Germany's justice system was still filled with former Nazis well into the 1970s, as the Cold War coloured efforts to root out fascists, according a damning official inquiry presented Thursday.

Professors Friedrich Kießling and Christoph Safferling present their report
Professors Friedrich Kießling and Christoph Safferling present their report "State Security in the Cold War". Photo: picture alliance/dpa | Uwe Anspach

In the 600-page collection of findings entitled “State Security in the Cold War”, historian Friedrich Kiessling and legal scholar Christoph Safferling focused on the period from the early 1950s until 1974.

Their research found that between 1953 and 1959, around three in four top officials at the federal prosecutor’s office, which commissioned the report, had belonged to the Nazi party.

More than 80 percent had worked in Adolf Hitler’s justice apparatus, and it would take until 1972 before they were no longer in the majority.

“On the face of it they were highly competent lawyers… but that came against the backdrop of the death sentences and race laws in which they were involved,” said Margaretha Sudhof, state secretary at the justice ministry, unveiling the report.

“These are disturbing contradictions to which our country has long remained blind.”

‘Combat mission’

It was not until 1992, two years after Germany’s national reunification, that the last prosecutor with a fascist background left the office.

“There was no break, let alone a conscious break, with the Nazi past” at the federal prosecutor’s office, the authors concluded, stressing “the great and long continuity” of the functions held and “the high number” of officials involved in Hitler’s regime.

Chief federal prosecutor Peter Frank commissioned the study in 2017. The federal prosecutor’s office is one of Germany’s most powerful institutions, handling the most serious national security cases including those involving terrorism and espionage.

With more than 100 prosecutors, it is “the central actor in the fight against terror,” the report authors said, underlining its growing role in the decades since the September 11th, 2001 attacks in the United States.

The researchers were given unfettered access to hundreds of files labelled classified after the war, and found that rooting out alleged communists was often prioritised over other threats, including from the far right.

“In the 1950s the federal prosecutor’s office had a combat mission – not a legal but a political one: to pursue all the communists in the country,” the daily Süddeutsche Zeitung said in a summary of the report.

‘Recycling’ Nazis

The fact that West Germany widely used former officials from the Nazi regime in its post-war administration had long been known.
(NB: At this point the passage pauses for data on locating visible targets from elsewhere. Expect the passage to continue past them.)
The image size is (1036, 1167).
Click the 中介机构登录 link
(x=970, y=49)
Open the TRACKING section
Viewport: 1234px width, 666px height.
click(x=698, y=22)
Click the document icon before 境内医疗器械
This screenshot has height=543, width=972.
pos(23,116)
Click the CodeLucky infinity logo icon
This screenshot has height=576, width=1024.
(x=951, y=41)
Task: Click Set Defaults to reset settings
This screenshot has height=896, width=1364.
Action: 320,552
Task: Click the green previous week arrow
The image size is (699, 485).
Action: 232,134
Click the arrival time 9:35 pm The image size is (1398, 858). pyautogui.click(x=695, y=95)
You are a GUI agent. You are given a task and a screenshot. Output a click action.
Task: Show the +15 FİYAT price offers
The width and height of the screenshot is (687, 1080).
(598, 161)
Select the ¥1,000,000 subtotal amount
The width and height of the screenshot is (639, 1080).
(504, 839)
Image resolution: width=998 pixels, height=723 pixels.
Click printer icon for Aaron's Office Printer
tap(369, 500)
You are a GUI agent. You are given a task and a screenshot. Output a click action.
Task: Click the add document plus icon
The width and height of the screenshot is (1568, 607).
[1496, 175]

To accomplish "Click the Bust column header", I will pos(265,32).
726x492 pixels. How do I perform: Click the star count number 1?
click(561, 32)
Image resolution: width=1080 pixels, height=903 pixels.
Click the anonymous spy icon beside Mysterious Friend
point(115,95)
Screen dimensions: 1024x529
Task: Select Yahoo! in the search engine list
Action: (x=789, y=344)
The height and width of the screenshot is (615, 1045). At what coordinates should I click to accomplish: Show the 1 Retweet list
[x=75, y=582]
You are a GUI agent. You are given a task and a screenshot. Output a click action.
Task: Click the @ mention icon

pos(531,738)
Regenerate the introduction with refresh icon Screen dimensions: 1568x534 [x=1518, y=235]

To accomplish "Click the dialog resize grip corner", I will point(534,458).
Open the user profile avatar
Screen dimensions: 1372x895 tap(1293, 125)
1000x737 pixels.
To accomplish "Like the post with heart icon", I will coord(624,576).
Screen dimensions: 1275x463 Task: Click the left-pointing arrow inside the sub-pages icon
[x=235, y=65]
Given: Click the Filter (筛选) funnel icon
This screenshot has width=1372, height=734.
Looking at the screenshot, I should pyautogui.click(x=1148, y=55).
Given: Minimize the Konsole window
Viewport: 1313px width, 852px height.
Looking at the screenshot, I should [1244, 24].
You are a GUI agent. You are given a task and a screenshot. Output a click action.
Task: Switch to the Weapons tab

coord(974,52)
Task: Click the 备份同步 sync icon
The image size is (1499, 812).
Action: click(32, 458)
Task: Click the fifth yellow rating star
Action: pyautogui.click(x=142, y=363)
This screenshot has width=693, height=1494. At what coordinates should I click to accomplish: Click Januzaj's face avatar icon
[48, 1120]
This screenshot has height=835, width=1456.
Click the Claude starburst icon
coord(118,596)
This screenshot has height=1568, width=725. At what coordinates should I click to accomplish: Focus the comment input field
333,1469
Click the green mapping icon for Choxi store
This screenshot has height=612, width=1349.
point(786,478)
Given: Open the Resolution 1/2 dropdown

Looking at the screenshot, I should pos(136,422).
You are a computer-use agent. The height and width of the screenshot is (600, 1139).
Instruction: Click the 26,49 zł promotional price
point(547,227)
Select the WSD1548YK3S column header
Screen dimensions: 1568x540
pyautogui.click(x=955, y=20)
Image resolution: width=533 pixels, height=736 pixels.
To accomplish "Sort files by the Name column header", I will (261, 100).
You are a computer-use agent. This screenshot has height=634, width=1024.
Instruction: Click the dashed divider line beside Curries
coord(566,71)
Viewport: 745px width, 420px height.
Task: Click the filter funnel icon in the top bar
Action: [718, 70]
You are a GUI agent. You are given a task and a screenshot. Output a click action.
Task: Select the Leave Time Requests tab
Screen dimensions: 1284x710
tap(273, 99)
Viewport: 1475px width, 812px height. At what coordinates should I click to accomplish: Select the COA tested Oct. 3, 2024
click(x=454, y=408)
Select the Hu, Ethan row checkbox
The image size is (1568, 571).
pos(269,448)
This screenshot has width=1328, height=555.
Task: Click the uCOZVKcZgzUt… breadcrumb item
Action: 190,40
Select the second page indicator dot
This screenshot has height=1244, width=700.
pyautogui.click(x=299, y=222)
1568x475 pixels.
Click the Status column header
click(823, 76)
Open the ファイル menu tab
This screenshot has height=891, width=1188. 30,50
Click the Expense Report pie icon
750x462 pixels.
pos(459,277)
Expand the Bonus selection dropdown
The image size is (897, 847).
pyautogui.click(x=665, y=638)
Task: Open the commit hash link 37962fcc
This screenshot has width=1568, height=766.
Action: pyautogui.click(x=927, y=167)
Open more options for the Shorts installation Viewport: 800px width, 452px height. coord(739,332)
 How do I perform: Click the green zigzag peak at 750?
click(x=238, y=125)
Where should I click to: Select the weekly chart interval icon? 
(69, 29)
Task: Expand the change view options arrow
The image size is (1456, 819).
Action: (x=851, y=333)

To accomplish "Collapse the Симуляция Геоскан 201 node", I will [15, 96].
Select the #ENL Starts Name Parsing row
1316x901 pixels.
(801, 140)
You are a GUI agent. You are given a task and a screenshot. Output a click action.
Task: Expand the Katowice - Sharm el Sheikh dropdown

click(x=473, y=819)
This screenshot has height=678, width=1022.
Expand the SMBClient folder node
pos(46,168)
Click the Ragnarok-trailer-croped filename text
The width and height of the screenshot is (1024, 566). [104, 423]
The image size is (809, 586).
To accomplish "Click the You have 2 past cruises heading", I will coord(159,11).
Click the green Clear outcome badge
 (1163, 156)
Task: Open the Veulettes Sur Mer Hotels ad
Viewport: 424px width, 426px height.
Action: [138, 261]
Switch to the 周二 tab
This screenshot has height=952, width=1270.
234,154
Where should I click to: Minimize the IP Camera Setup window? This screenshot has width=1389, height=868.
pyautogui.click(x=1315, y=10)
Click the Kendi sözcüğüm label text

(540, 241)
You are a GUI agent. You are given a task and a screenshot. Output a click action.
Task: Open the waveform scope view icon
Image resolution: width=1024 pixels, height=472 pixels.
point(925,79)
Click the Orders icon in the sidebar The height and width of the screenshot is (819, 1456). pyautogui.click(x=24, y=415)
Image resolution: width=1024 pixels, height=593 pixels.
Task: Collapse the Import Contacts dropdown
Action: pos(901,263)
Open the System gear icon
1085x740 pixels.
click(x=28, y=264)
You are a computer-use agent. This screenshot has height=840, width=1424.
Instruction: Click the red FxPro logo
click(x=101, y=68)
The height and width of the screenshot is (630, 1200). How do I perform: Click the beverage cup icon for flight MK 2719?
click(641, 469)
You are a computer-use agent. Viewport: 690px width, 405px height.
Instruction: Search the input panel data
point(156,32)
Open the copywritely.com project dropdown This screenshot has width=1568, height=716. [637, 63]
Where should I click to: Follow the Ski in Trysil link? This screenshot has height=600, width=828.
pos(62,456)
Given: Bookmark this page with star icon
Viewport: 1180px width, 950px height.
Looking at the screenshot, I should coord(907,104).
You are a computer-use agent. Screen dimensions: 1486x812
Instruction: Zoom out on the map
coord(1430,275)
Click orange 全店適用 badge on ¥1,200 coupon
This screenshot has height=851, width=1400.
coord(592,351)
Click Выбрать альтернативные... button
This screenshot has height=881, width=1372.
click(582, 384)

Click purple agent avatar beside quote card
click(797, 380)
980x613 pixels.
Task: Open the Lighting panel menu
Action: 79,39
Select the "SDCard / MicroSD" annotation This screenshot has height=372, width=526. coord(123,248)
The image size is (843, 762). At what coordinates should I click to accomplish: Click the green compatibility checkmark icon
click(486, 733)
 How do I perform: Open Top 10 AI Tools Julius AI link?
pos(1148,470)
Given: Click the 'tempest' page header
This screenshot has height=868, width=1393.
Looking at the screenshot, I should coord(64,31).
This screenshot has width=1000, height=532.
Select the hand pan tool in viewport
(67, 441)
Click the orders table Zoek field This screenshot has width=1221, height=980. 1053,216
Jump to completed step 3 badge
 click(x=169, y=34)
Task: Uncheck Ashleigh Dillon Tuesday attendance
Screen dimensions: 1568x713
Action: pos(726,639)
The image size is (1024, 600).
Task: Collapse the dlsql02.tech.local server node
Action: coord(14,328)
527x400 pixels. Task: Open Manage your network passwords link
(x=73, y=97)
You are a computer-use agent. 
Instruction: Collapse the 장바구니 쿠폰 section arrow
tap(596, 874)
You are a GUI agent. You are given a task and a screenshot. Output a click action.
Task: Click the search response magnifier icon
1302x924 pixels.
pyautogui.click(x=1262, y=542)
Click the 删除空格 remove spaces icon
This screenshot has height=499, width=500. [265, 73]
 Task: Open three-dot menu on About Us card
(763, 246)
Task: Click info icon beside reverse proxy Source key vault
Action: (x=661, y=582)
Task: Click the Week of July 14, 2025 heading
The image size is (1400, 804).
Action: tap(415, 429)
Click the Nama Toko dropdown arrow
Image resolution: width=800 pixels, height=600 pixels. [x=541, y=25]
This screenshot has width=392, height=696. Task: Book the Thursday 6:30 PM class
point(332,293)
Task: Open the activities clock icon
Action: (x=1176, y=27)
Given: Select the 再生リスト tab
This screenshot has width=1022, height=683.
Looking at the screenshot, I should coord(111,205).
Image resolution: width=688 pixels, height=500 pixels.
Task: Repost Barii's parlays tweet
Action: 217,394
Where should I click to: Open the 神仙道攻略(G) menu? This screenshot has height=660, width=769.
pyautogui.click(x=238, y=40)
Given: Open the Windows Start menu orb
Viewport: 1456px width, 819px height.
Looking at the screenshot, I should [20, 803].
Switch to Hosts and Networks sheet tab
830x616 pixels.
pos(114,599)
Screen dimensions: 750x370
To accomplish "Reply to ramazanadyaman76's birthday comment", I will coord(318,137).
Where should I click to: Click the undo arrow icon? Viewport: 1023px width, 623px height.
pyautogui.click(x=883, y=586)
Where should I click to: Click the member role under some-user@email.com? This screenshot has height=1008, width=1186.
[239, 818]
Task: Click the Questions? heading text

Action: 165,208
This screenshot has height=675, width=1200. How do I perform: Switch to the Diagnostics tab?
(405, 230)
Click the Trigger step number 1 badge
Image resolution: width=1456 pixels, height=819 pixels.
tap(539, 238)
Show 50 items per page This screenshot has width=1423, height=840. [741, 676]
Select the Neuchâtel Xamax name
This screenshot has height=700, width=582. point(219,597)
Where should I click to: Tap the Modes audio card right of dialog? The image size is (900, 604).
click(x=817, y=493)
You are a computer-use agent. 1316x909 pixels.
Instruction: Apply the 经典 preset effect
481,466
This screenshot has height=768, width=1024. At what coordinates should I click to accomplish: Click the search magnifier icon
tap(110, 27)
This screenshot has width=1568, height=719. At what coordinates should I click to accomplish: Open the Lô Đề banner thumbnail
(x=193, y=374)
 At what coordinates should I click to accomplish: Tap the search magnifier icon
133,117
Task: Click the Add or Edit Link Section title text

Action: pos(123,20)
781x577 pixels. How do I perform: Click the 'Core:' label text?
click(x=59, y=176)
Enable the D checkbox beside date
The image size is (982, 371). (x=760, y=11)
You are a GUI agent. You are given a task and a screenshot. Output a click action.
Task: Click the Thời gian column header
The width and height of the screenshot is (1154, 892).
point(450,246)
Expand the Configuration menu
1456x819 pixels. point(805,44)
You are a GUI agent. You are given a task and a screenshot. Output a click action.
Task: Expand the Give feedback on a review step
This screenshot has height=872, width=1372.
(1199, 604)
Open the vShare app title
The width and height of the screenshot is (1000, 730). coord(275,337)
For example, Hans Globke served as chief of staff and a trusted confidant to former conservative West German chancellor Konrad Adenauer between 1953 and 1963 and was responsible for recruitment to top posts.

However, Globke had also been a senior civil servant in the Nazi-era interior ministry and was involved in the drafting of the 1935 Nuremberg race laws that imposed the first dramatic restrictions on Jews.

In recent years, systematic digging into the past of key ministries and institutions has unearthed a troubling and previously hidden degree of “recycling” of Third Reich officials in the post-war decades.

A 2016 government report revealed that in 1957, more than a decade after the war ended, around 77 percent of senior officials at the justice ministry had been members of the Nazi party. That study, also carried out by Safferling, revealed that the number of former Nazis at the ministry did not decline after the fall of the regime but actually grew in the 1950s.

Part of the justification was cynical pragmatism: the new republic needed experienced civil servants to establish the West German justice system. Furthermore, the priorities of the Allies who won the war and “liberated” the country from the Nazis were quickly turned upside down in the Cold War context.

After seeking to de-Nazify West Germany after 1945, the aim quickly shifted to building a capitalist bulwark against the communist threat. That approach often meant turning a blind eye to Germans’ previous involvement in the Third Reich.

In recent years, Germany has embarked on a twilight attempt to provide justice for concentration camp victims, placing several former guards in their 90s on trial for wartime crimes.